DRY it up.
var b='block',h='none',m='message',f='fade';
function s(i,d){document.getElementById(i).style.display=d}
function open(){s(m,b);s(f,b)}
function close(){s(m,h);s(f,h)}
With the whitespace and proper variable names (to be passed to a minifier), this looks like:
var show = 'block', hide = 'none', message = 'message', fade = 'fade';
function setStyle(id, display) {
document.getElementById(id).style.display=display;
}
function open() {
setStyle(message, show);
setStyle(fade, show);
}
function close() {
setStyle(message, hide);
setStyle(fade, hide);
}
There are some best-practices which don't relate to the question but are worth considering if your project grows beyond this trivial situation:
- Use a minifier. My favorite is uglifyjs. This allows you to use meaningful variable names in your unminified code (like the second example). The minifier will output code more like (but probably even better than) the first example. Even with a minifier, keep thinking about what it can and cannot do - creating a private shortcut to a long public API like document.getElementById can aid the minification if you use that API frequently. Look at the minified code to make sure there isn't something you can do to optimize it.

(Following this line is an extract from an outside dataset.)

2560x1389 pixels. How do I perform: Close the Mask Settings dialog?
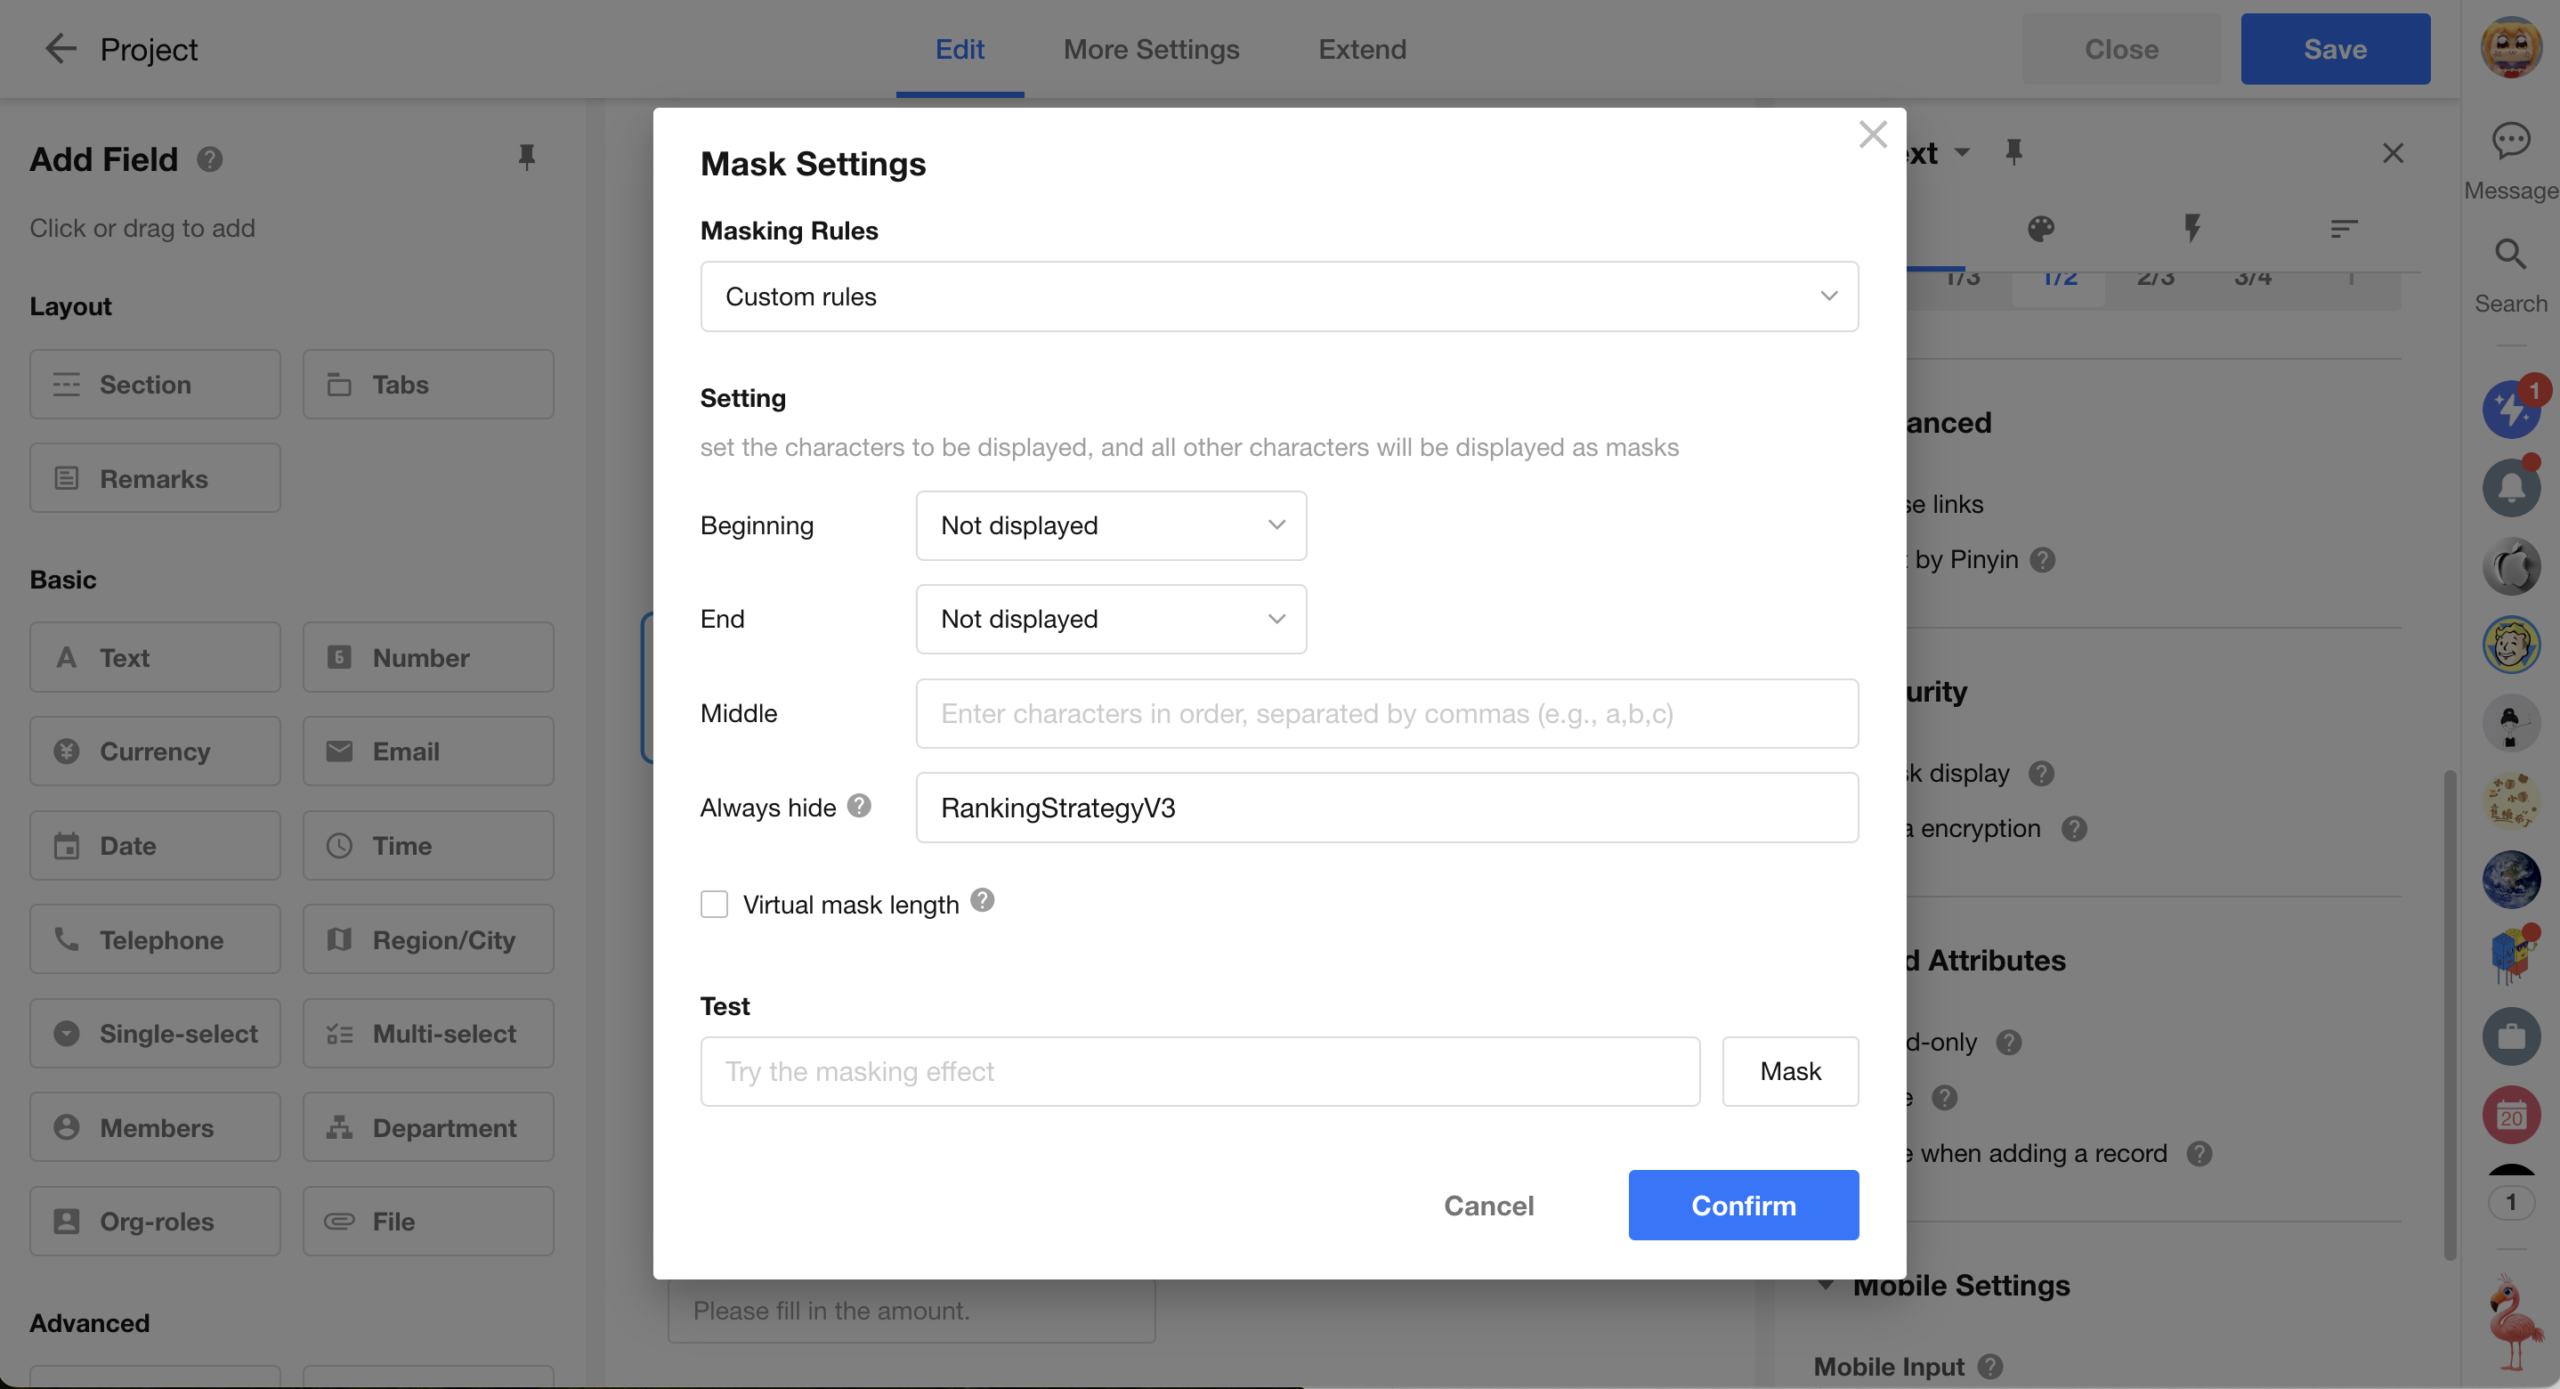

- Separate your javascript into .js modules that are loaded separate from the page and asychrounously, if possible.
- Manage all your static assets (like the .js modules) so they have a long cache timeout - use the
Expires:
http header. Then change their URLs when they actually change. This way, clients can cache them indefinitely until you change them & then the client will immediately fetch a new version.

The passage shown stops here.